Illya peered over the heads of the people in front of him. There was a human chain of guards preventing anyone from boarding the train and by the sounds of it, more police were beginning to make their way into the station, no doubt to break up the crowd and allow the train to pass. Illya wasn't going to stick around to see the results. 

"No," he said, "we need to get on another train and out of this country." He had had more than enough of East Germany for a lifetime and he wouldn't mind if it all fell apart behind him as soon as they left. 

Illya craneed his neck to see the platforms on the other side of the station. They needed a train headed south to Czechoslovakia. He turned and beckoned Ana to follow as they cut sideways through the crowd.

It was slow going but the more people they put between them and the police and whatever agents may be following them, the better. They weren't the only ones trying to simply get around the crowd to the other trains as they saw two older men harshly elbowing anyone in their way as they pushed past.

"Get out of the way!" one of the men barked, "some of us have jobs and places to be!"

"Piss off old man!" a boy no older than nineteen turned and shouted over his shoulder to the amusement of his neighbours. "We want out of here!" 

"Good riddance!" the man attempted to yell over the sound of their cheers.

Using Illya as her human battering ram, Ana drove them through the remainder of the throng and within reach of the opposite platforms headed south. A train for Prague was due to leave in four minutes, promising to take them out of East Germany and away from whomever was tracking their signal. 

"All the ticket booths are closed," And noticed as they approached the loitering train, the attendants no doubt called in to assist in holding the crowd back from the refugees. 

The last thing they needed was to be apprehended on the train for not having something as simple as a ticket. He cursed himself once again for not having the foresight to forge tickets as a backup. 

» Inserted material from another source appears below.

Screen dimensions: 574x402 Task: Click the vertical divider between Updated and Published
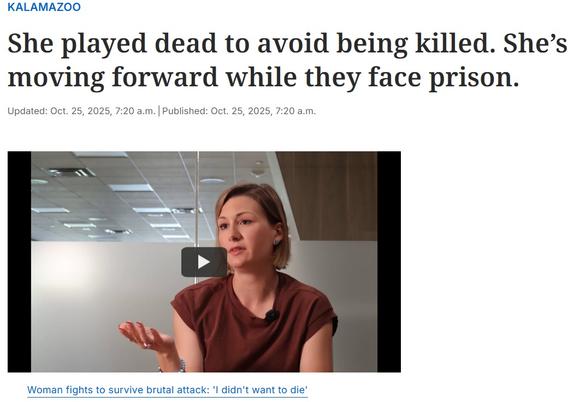[x=159, y=111]
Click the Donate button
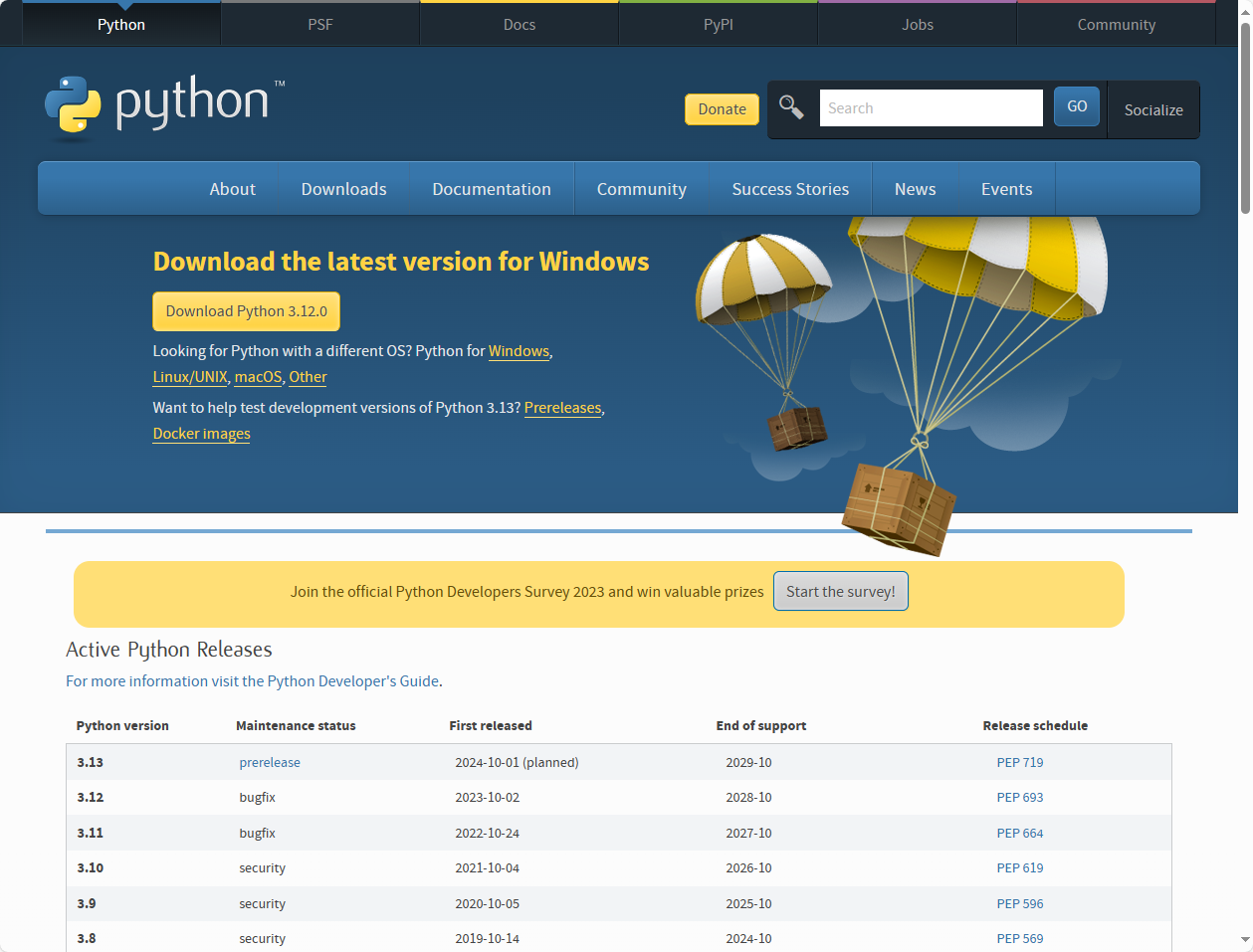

They looked about for an alternative, seeing the two older men from a moment ago making their way toward the train destined for Prague.

"Stay here," Ana said as she strode off.

She made to walk back in the direction of the crowd and roughly collided with the louder of the two men.

"Watch where you are going!" he snapped, adjusting his jacket. 

"Excuse me," she said meekly as they continued on toward the train. After a moment she turned about and returned to Illya grabbing his sleeve and leading them toward one of the carriages.

Once on the train she handed Illya a ticket.

"We're lucky he was carrying both of them or I'd have to think of an excuse to bump into them again," Ana said as she took a seat.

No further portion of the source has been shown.